> _WORK TO COMPLETE_: List every distinct username that posts in the forum thread about the Derringer COP 357 below, naming each poster only once.

> _SELECTION_:
[Start]

# Derringer COP 357



## jb1023 (Jul 15, 2008)

My wife just saw a Derringer COP 357 on TV and really liked the look and size of the gun. I know the gun is not manufactured anymore so before I spend any time and gas looking for a used one for her to hold/feel I wanted to see if anybody had any experience with this gun? As with 357 revolvers, can this gun also shoot 38 spec ammo?

She was trained to shoot by her dad using revolvers and has not been able to automatically adjust her grip for a pistol so I got her a Ruger SP 101. She really likes it but now she wants to look at this gun also.

Thanks in advance for your input.


----------



## Steve M1911A1 (Feb 6, 2008)

As far as I know, anything that handles .357 Magnum will also safely handle .38 Special. The cases are exactly the same in every detail except for length, so the .38 Special will chamber and function properly in a .357 Magnum (but not the other way 'round, of course).

The COP 357 is still made, I believe, by the American Derringer Corporation.
See: http://www.amderringer.com/first.html
Beware, however...If I'm correct in saying that they still make it, it's a custom-order product, and it's pretty expensive.


----------



## jb1023 (Jul 15, 2008)

Steve M1911A1 said:


> The COP 357 is still made, I believe, by the American Derringer Corporation.
> See: http://www.amderringer.com/first.html
> Beware, however...If I'm correct in saying that they still make it, it's a custom-order product, and it's pretty expensive.


Thank you very much for the info. I don't see the COP listed on their site so I sent them an email requesting info. I will post their reply once I get it just in case there are any others interested in this gun.


----------



## WoodLark (Jun 13, 2008)

I think I remember some reviews of this gun from a few years ago. Two comments were that it had an unholy recoil (they were shooting .357's) since it is a fairly light gun. The other (and this may or may not be a concern) was that there is no way to tell which barrel will fire. On the up side, I believe theyfelt it was very well made.


----------

[End]

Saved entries

[Start]

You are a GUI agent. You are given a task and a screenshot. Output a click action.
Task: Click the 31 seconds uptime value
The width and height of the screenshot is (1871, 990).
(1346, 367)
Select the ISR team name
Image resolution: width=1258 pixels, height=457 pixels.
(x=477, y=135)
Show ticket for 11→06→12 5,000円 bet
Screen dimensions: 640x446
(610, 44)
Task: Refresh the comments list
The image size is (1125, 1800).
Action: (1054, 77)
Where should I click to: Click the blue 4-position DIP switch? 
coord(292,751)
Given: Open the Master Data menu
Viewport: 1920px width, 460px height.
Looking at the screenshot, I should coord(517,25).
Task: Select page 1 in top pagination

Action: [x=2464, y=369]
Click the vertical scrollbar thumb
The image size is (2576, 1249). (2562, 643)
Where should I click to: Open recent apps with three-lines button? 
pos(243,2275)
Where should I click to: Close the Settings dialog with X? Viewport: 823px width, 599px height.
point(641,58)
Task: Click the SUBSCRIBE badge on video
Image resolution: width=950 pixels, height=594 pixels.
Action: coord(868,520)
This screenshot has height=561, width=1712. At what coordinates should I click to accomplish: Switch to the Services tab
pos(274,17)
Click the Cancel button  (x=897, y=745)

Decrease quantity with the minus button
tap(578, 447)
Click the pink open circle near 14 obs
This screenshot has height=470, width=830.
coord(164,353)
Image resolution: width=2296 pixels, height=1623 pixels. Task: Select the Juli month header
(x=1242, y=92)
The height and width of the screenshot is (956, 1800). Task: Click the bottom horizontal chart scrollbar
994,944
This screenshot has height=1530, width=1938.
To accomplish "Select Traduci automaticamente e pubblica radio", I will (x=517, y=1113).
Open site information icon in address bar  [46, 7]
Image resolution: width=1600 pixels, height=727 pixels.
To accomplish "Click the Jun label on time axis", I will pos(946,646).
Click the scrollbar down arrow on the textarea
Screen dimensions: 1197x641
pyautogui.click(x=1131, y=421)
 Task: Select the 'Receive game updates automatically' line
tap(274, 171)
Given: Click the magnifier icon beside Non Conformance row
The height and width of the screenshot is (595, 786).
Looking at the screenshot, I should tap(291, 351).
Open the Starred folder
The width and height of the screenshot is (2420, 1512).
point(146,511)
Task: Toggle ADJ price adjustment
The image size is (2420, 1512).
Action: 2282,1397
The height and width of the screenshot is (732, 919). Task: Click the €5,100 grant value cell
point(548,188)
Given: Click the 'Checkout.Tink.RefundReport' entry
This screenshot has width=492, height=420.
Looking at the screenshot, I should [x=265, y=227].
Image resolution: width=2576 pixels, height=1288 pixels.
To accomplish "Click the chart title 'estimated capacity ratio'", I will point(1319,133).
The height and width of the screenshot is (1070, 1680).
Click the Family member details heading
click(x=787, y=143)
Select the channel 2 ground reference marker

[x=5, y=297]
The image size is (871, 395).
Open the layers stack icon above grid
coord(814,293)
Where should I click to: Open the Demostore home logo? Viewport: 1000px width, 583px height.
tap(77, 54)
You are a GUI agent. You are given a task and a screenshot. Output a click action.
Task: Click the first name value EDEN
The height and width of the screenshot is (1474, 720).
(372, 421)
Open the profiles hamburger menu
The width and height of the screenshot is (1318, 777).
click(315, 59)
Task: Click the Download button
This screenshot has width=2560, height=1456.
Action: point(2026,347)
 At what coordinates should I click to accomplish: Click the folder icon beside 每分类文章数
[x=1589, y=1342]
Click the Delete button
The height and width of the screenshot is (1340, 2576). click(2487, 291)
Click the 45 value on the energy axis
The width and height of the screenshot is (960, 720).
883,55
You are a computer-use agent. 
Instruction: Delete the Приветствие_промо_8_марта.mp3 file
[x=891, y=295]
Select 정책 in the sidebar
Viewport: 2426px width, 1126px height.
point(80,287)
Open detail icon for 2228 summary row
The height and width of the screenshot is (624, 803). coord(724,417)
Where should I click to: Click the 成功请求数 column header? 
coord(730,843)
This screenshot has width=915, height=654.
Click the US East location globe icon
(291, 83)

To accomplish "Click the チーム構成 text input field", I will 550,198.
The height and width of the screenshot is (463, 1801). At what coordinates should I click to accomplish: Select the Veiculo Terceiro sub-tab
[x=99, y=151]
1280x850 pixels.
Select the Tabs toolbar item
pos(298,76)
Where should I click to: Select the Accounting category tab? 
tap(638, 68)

[End]

> _RESPONSE_: jb1023, Steve M1911A1, WoodLark